---- Data under study

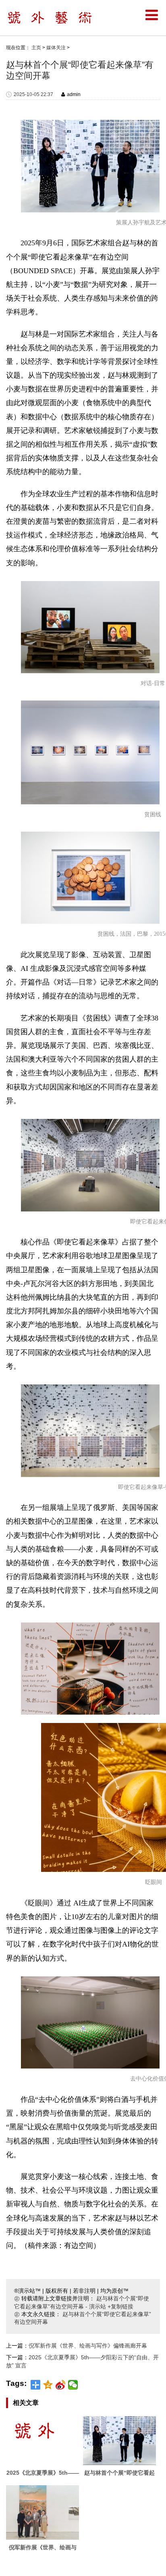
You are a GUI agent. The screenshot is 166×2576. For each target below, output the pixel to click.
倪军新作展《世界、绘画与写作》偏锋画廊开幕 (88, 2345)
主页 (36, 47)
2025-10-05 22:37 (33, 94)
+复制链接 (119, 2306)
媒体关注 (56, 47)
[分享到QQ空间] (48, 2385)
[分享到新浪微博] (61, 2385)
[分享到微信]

--------

Output the listing above exactly, pictures omitted.

**Written response:**
You are a GUI agent. The screenshot is 166×2576. For each target below, output the pixel to click.
倪军新作展《世界、绘画与写作》偏锋画廊开幕 (88, 2345)
主页 (36, 47)
2025-10-05 22:37 (33, 94)
+复制链接 (119, 2306)
媒体关注 (56, 47)
[分享到QQ空间] (48, 2385)
[分享到新浪微博] (61, 2385)
[分享到微信]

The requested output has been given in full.